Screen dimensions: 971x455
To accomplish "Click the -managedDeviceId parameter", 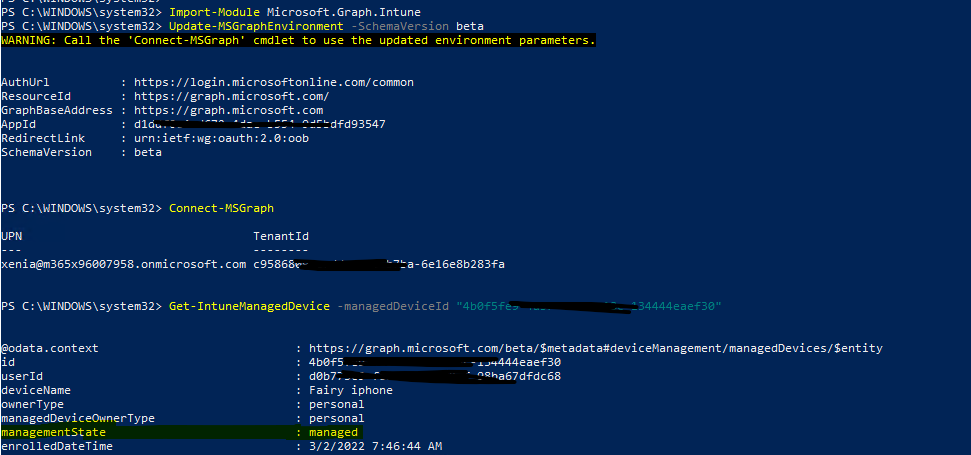I will (393, 306).
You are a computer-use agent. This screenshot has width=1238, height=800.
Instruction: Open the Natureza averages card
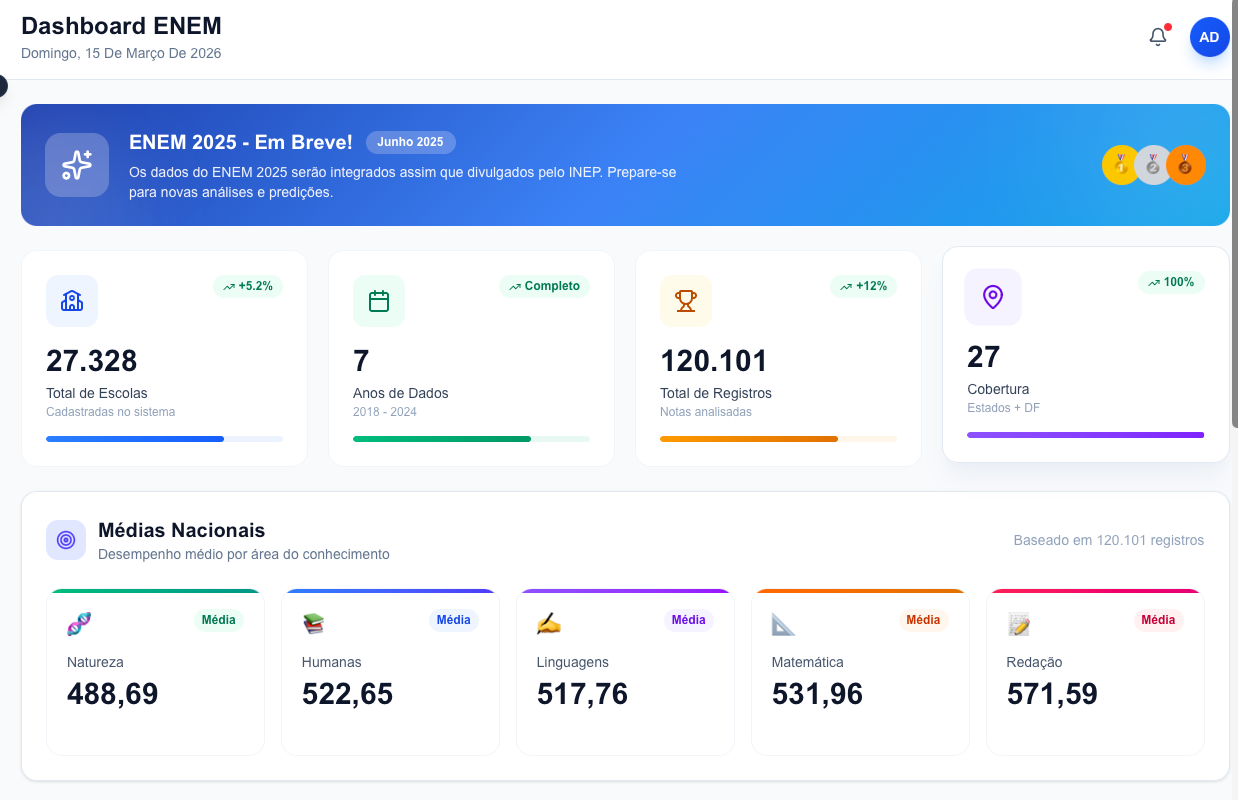pyautogui.click(x=155, y=672)
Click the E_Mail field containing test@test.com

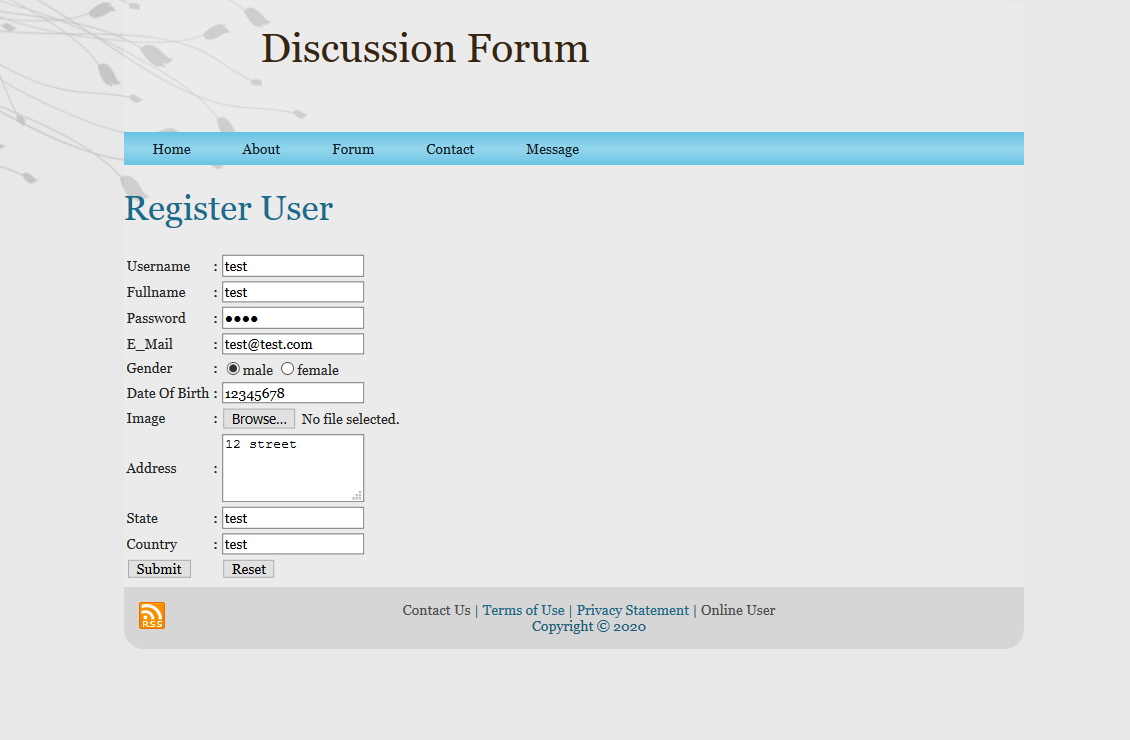tap(292, 343)
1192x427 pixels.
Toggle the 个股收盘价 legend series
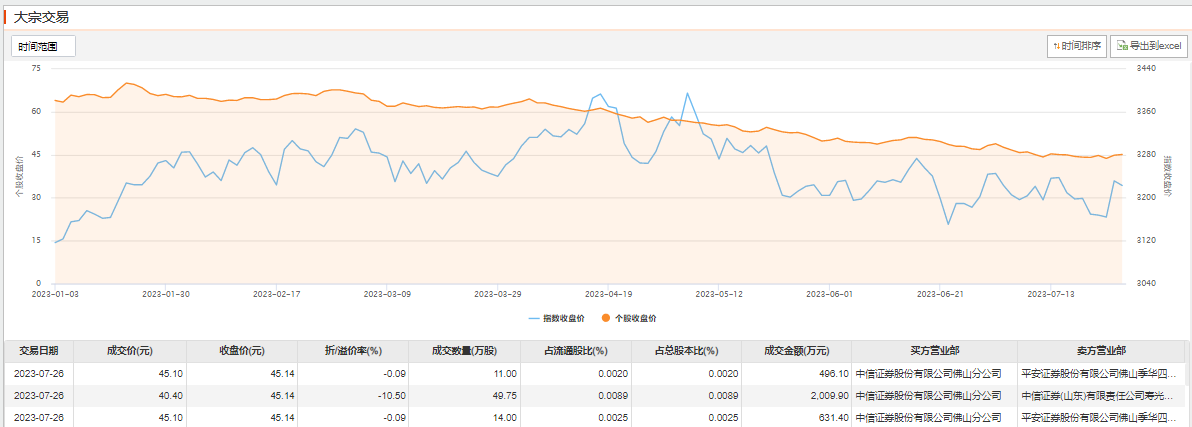click(628, 318)
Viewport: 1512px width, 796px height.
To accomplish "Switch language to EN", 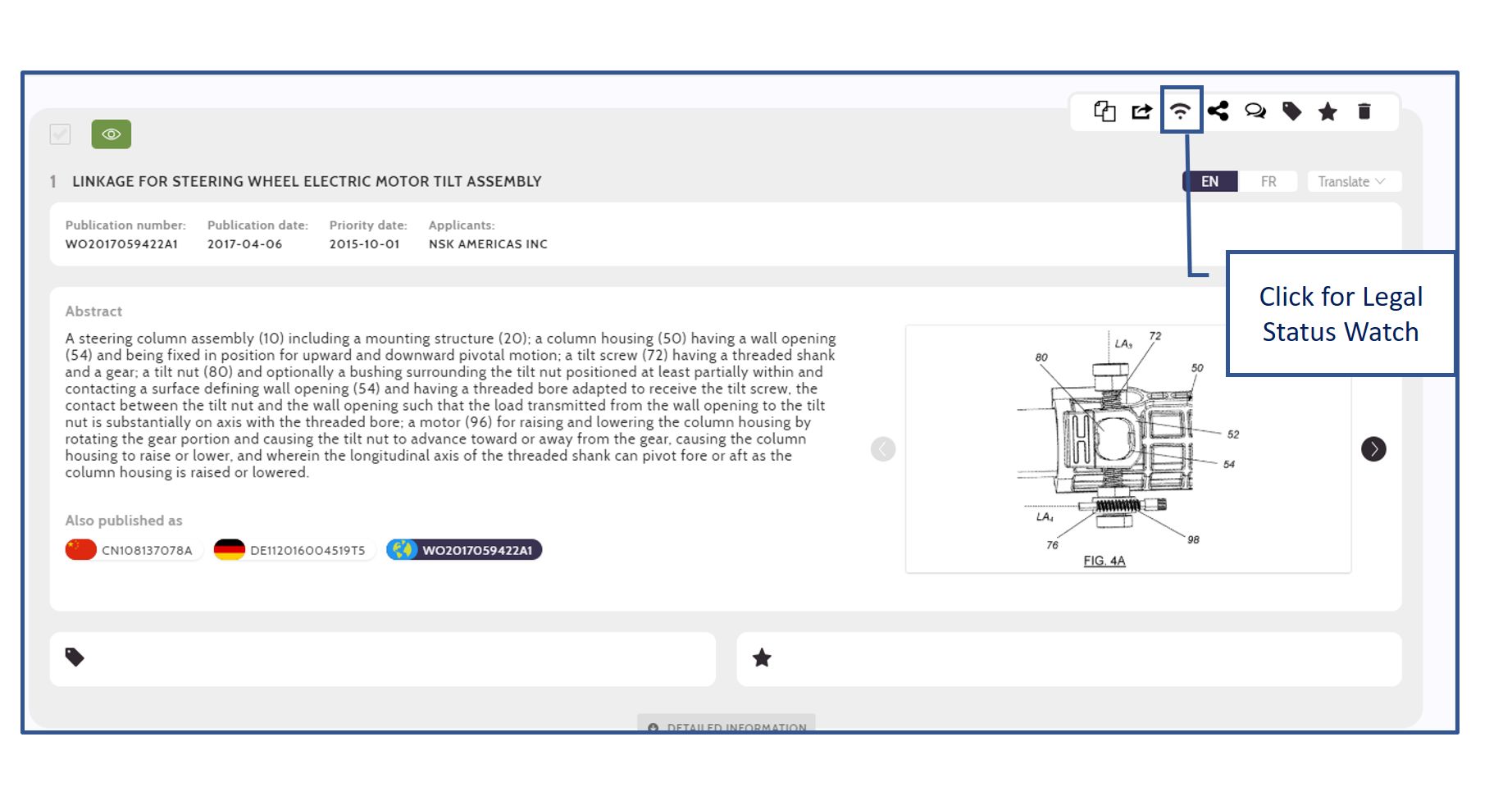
____________
AIM OF THE TASK: Could you write out, word for word, the lines from the one containing "1192x427 pixels." through the last line of the records, leaving out the pictures?

REPLY TO THE EXERCISE:
1192x427 pixels.
Toggle the 个股收盘价 legend series
click(628, 318)
Viewport: 1512px width, 796px height.
To accomplish "Switch language to EN", 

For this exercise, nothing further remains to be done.